I would like to send the text between an pair as a parameter to a javascript function.
Im trying this:
<a href="javascript: insertTag(this.innerHTML);">cats</a>
The function insertTag() is called, but the parameter sent looks to be "undefined" when I access it within the insertTag() function.
What am I doing wrong and how can I send what's between the tags as a parameter for my "insertTag" function (eg. "cats" in the example shown above?

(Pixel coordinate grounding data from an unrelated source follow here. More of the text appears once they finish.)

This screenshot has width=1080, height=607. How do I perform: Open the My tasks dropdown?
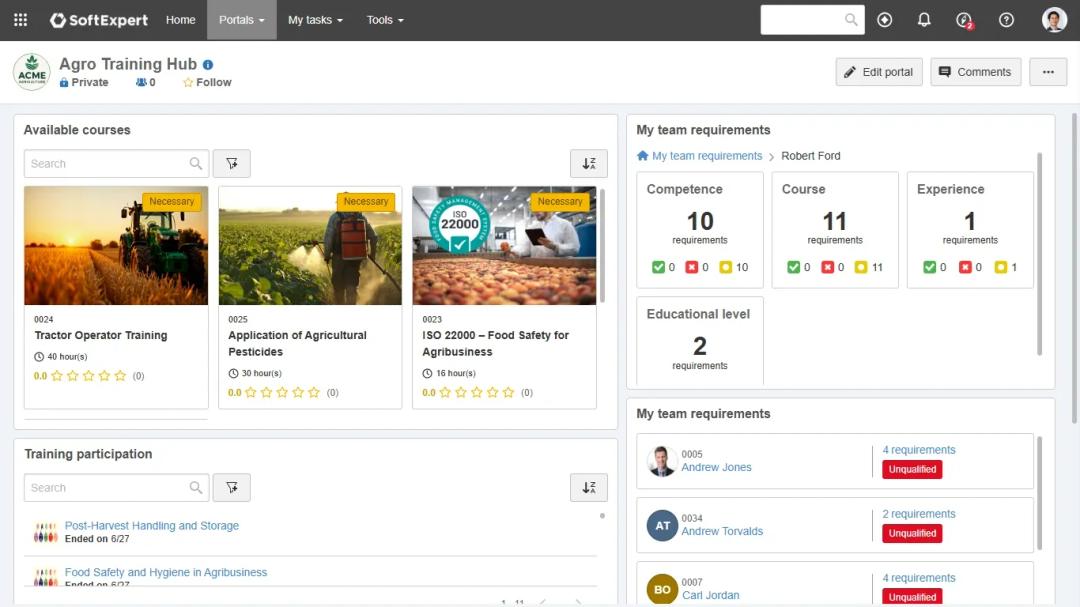pyautogui.click(x=315, y=20)
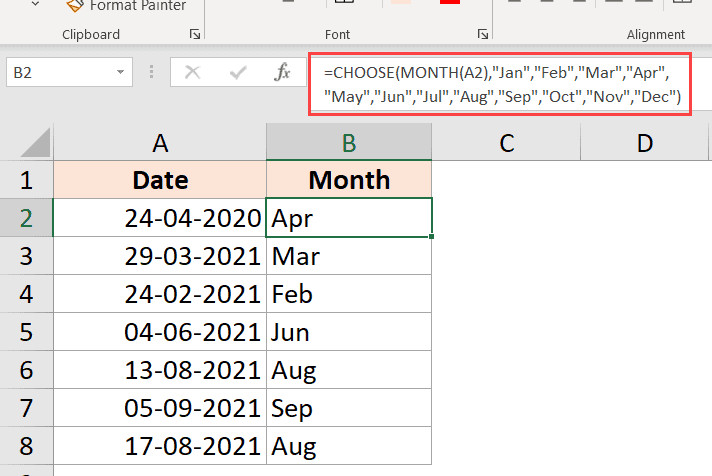Click the cell showing Feb

click(x=349, y=294)
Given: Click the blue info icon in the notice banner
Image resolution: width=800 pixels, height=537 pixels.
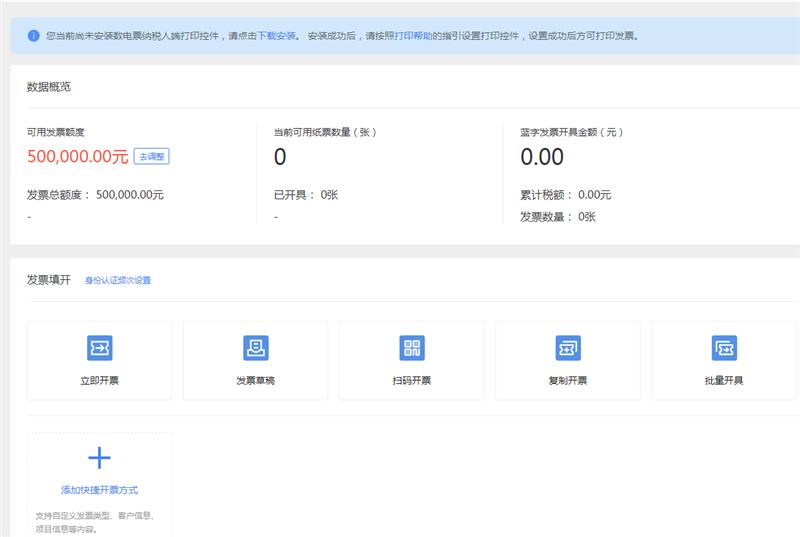Looking at the screenshot, I should pyautogui.click(x=33, y=35).
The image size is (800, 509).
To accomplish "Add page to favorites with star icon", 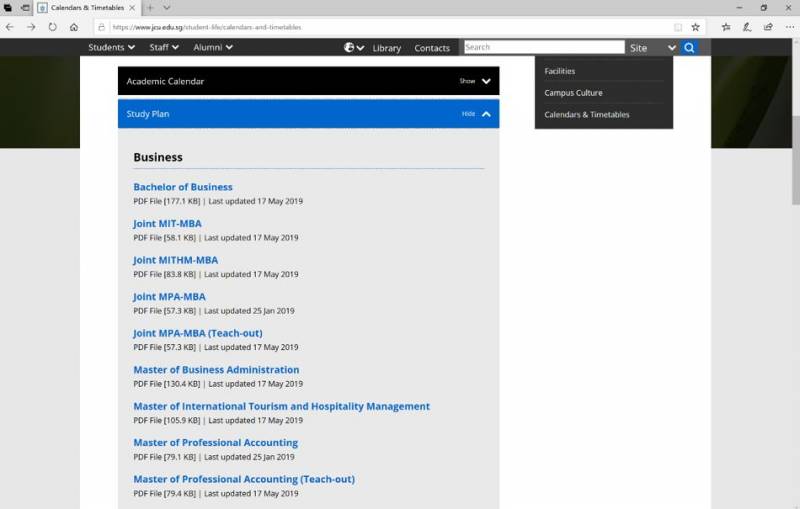I will (x=695, y=27).
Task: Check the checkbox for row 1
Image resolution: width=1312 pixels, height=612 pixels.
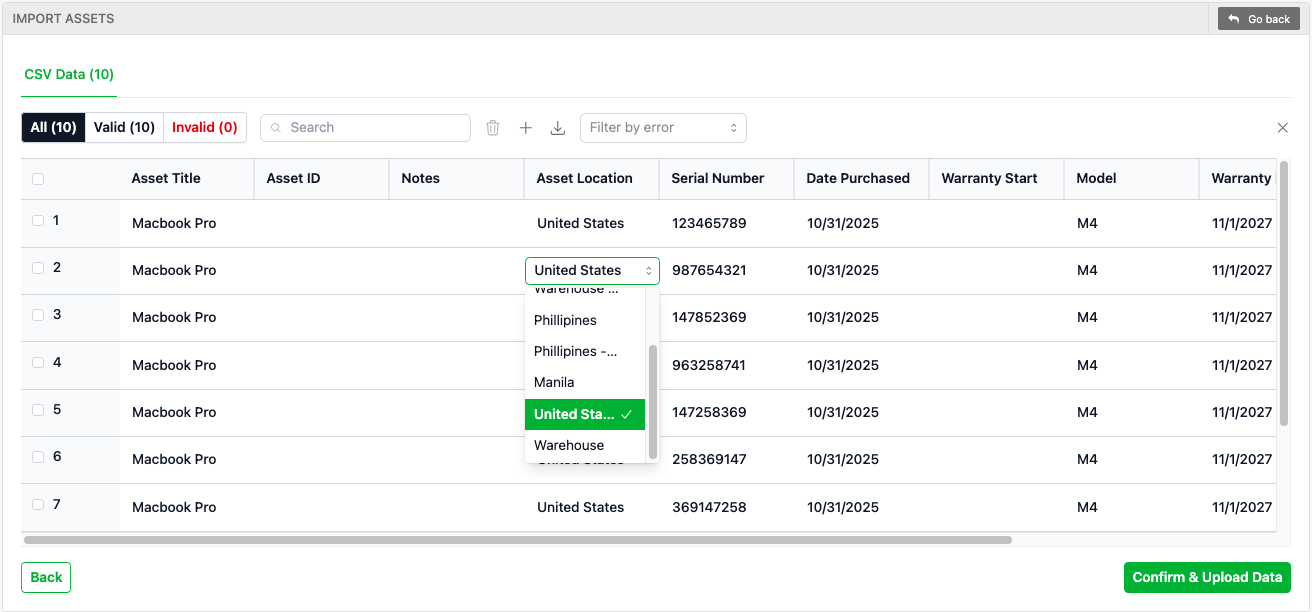Action: tap(38, 221)
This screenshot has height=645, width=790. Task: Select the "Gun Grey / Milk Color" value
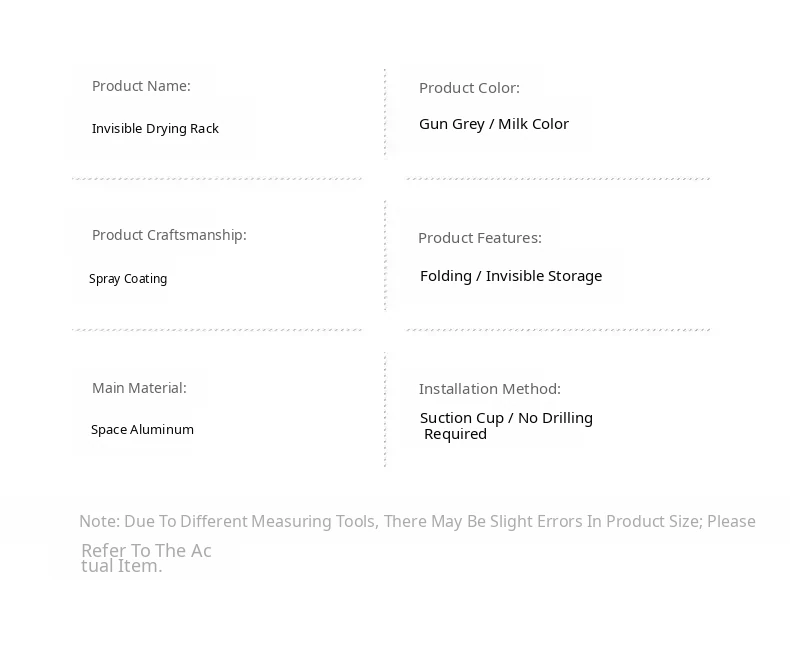[x=494, y=124]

Assigning the an id and then using GetElementById(id).innerhtml works, but I feel like there might be a simpler way without having to assign "ids" to each pair that calls the function.
Help is much appreciated.
Contrary to how onclick
, onchange
, and any other on
attributes work, the href
attribute used with javascript:
will not set this
to the HTML element the attribute is defined on. So it will be set the global object window
, which does not have an innerHTML
property.
To make your use case work, do this:
<a href="javascript: null" onclick="insertTag(this.innerHTML);">cats</a>
Now the href
attribute defines no specific action (null
does nothing), but is still there to make the a
element render as a hyperlink. The real action is now dealt with in the onclick
attribute, where this
will be what you expected.
Most will consider it better practice to define click handlers in separate JavaScript code, like this:
document.querySelector('#mylink').addEventListener("click", function () {
insertTag(this.innerHTML);
});
And your element would be:
<a href="javascript: null" id="mylink">cats</a>
This has the advantage that the on-click handler code is parsed when the script loads, not when the user clicks. So any syntax errors would immediately be reported.